Кадр из фильма «Параллельные матери»
Например, вот такую. Современный мир представляет собой множество атомизированных индивидов, лишенных крепких и безусловных взаимосвязей друг с другом и с социальным и историческим целым. Все связи непрочны, спонтанны, и каждый, в общем, сам по себе. Применительно к Испании, символическим началом такого положения дел Альмодовар видит гражданскую войну, когда одна половина испанцев перебила другую и наспех насыпала землей в больших безымянных могилах, постаравшись стереть из исторической и семейной памяти. Связь времен порвалась, родственно-семейные общности были разрушены, а место прежних связей, безусловных, как кровь, заняли связи искусственно сконструированные и легко обратимые. Ненастоящие. Но никто не будет счастлив и не обретет покоя, пока прежние, прочные и предзаданные индивиду связи не будут восстановлены. Пока голос крови не будет услышан и реабилитирован.
Именно поиском таких безусловных связей и озабочены, осознанно или нет, герои фильма. Когда Артуро при виде малышки Сесилии растерянно жалуется: «Я ее совсем не чувствую», – поначалу это выглядит эгоизмом мужчины, решившего улизнуть от ответственности за ребенка и привлекающего себе в помощь наитупейшие аргументы. Однако, как оказывается позже, он не лукавил. Оказывается, кровь можно и нужно чувствовать, и именно зовом крови мотивированы действия многих персонажей. Зов крови инстинктивно тянет печальную Ану к дому Дженис и заставляет ее устроиться официанткой в кафе неподалеку, пренебрегая имеющейся у нее возможностью более перспективного трудоустройства. Попыткой заглушить голос крови объясняются трагически противоречивые метания Дженис в середине фильма. Тот же голос мы слышим и в многолетнем, стойком и, с рациональной точки зрения, бессмысленном стремлении жителей родного городка Дженис вскрыть братскую могилу, опознать и перезахоронить своих предков.
Потому что голос крови громче голоса рацио. И потому что хэппи-энд возможен лишь тогда, когда обретешь своих детей и своих мертвецов. Не раньше.

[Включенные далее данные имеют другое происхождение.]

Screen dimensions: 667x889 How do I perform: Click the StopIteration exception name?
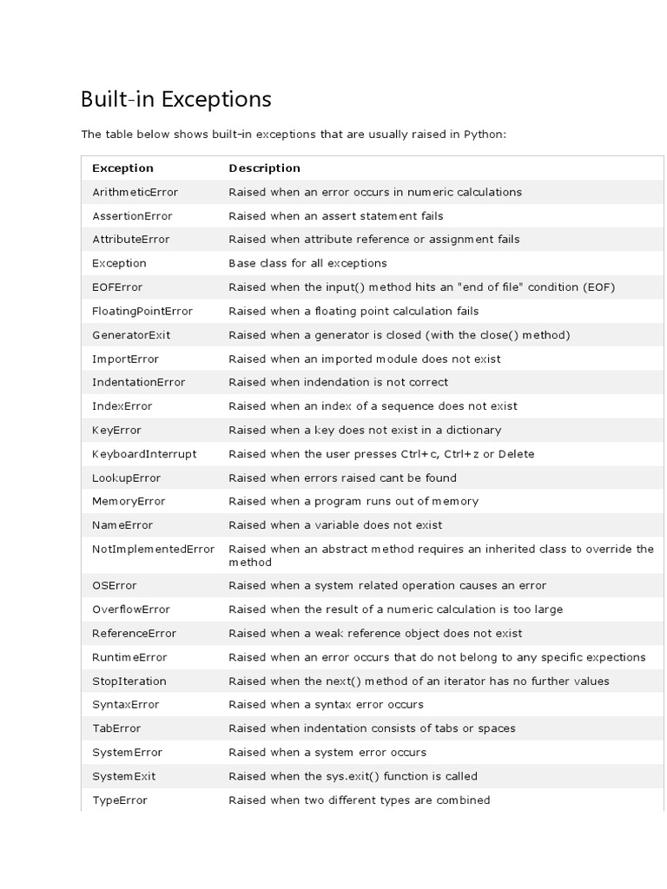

Вышедший тремя годами ранее японский фильм «Магазинные воришки» релятивизировал понятие родства и утверждал, что подлинная семья – это то, что мы называем семьей, а связи, которые человек сам конструирует, важнее предзаданных (и получил за это «Золотую пальмовую ветвь»). Альмодовар (если, конечно, мы правильно его поняли) со всей серьезностью выступает с прямо противоположным тезисом, утверждая эссенциалистский взгляд на семью. Слышать такое от патентованного постмодерниста и мастера художественной деконструкции, конечно, немного неожиданно. Ну да тем интереснее становится и высказывание Альмодовара и полемические отношения, в которые он, сознательно или нет, вступает с недавним каннским победителем.
И – просим прощения, кажется, раньше это нигде четко не прозвучало, поэтому пусть прозвучит сейчас: кино хорошее, понравилось.